## SELECTED EXTRACT
##############################
Doctors at Minneapolis-based M Health Fairview Masonic Children’s Hospital performed the first gene therapy procedure for metachromatic leukodystrophy in the United States for a four-year-old girl living with the disease.
The 4-year-old patient is Celia Grace Hamlett.
"In February of last year, she woke up in severe pain and was folded over on her stomach," said her mother, Kassie Hamlett.
They live in Alabama and immediately took her into the hospital, where it was determined that Celia Grace's gallbladder was bad, so doctors removed it and found a mass.
"The pathologist found a neoplasm inside the mass, and said that a lot of times that signified the presence of MLD, or metachromatic leukodystrophy."
It is a rare, inherited disorder affecting approximately 1 in 40,000 children.
Patients suffering from MLD, primarily young children, experience loss of their motor and cognitive functions. In these cases, MLD causes children to lose the ability to walk, talk, and even interact with the world around them.
For these children, the disease is progressive and fatal if untreated.
Some patients have received gene therapy for MLD in Europe, but Celia Grace is the first person with MLD to receive gene therapy in the United States. M Health Fairview Masonic Children’s Hospital received FDA approval for gene therapy through compassionate care.
In July 2021, the Hamlett family traveled from their home state of Alabama to Minnesota, where blood stem cells from Celia Grace were obtained. The cells were shipped to Milan, Italy, and engineered to produce arylsulfatase A, the missing enzyme responsible for MLD, then sent back to the Molecular and Cellular Therapeutics Facility at the University of Minnesota. Celia Grace underwent chemotherapy to eliminate the blood-producing cells unable to make the ARSA enzyme, and on Sept. 27, more than 500 million corrected cells were infused back into her body.
It's been a long year for Celia Grace, "At first she would argue with you and say I'm not sick, because she's asymptotic, so now she says the doctors are helping me feel better, and that's what I told her, we are just trying to keep you well baby."
Celia Grace is still recovering at M Health Fairview Masonic Children’s Hospital, and from there will be moved to the Ronald McDonald House, where she will be monitored for several months.
"We anticipate that this will give us an opportunity to stop the progression of the disease," said Dr. Paul Orchard, who performed the gene therapy on Celia Grace. "Because the disease otherwise is progressive, debilitating, and ultimately fatal.
"The goal is to give her a shot at living a long healthy life.
##############################
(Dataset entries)

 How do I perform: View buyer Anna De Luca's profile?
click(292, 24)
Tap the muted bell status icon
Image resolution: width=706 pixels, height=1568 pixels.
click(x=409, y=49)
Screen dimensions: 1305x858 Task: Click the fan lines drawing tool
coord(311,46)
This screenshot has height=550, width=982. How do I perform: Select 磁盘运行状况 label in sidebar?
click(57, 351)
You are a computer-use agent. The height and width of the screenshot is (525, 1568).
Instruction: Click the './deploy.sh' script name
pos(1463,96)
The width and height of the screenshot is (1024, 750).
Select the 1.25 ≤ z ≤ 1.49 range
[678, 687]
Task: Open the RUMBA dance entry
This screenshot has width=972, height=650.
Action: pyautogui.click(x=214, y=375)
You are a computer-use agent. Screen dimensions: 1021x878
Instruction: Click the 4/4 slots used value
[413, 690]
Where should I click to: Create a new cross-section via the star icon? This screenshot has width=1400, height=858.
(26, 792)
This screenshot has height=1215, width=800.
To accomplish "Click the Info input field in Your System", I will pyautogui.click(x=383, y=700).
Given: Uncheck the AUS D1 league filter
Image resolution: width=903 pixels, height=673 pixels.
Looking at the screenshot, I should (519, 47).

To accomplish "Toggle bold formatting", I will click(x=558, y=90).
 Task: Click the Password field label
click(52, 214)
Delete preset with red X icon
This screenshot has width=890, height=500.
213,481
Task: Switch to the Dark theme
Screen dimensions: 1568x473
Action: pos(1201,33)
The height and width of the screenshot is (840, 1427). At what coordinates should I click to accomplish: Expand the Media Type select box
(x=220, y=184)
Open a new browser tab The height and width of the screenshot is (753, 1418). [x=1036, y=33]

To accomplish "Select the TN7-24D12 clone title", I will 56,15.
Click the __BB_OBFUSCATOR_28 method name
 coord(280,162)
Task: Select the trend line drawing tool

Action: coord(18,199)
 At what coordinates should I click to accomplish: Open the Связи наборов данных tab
##############################
## EXERCISE INSTRUCTIONS
Reproduce word for word the part of the gene therapy article starting at "Patients suffering from" and ending at "fatal if untreated.".

## FINISHED TASK
Patients suffering from MLD, primarily young children, experience loss of their motor and cognitive functions. In these cases, MLD causes children to lose the ability to walk, talk, and even interact with the world around them.
For these children, the disease is progressive and fatal if untreated.